▶ Records for the task

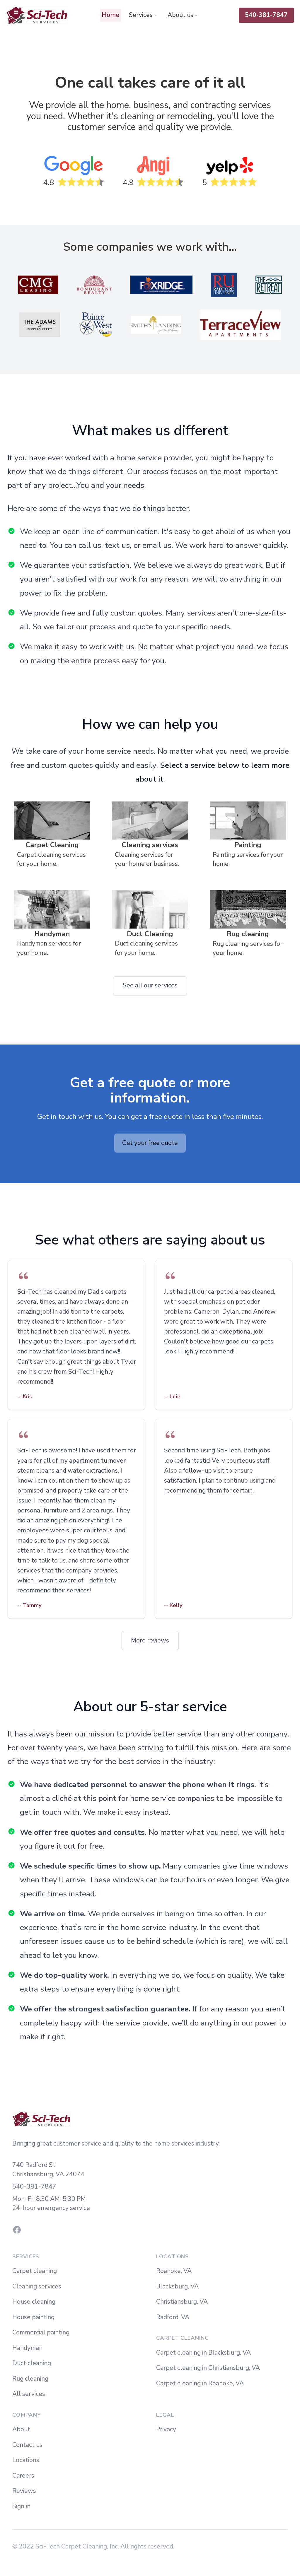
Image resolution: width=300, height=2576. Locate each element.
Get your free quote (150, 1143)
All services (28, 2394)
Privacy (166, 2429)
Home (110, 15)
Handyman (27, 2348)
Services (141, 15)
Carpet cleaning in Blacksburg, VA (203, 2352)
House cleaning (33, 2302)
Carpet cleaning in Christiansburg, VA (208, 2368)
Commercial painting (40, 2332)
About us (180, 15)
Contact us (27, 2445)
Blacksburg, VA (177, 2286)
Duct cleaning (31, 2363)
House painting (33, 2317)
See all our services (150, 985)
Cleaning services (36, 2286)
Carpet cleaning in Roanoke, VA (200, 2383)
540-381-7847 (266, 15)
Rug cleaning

▶ Work request
Skip the pictures, then write out every entry exactly.

▶ Answer box
Image resolution: width=300, height=2576. Locate each element.
Get your free quote (150, 1143)
All services (28, 2394)
Privacy (166, 2429)
Home (110, 15)
Handyman (27, 2348)
Services (141, 15)
Carpet cleaning in Blacksburg, VA (203, 2352)
House cleaning (33, 2302)
Carpet cleaning in Christiansburg, VA (208, 2368)
Commercial painting (40, 2332)
About us (180, 15)
Contact us (27, 2445)
Blacksburg, VA (177, 2286)
Duct cleaning (31, 2363)
House painting (33, 2317)
See all our services (150, 985)
Cleaning services (36, 2286)
Carpet cleaning in Roanoke, VA (200, 2383)
540-381-7847 (266, 15)
Rug cleaning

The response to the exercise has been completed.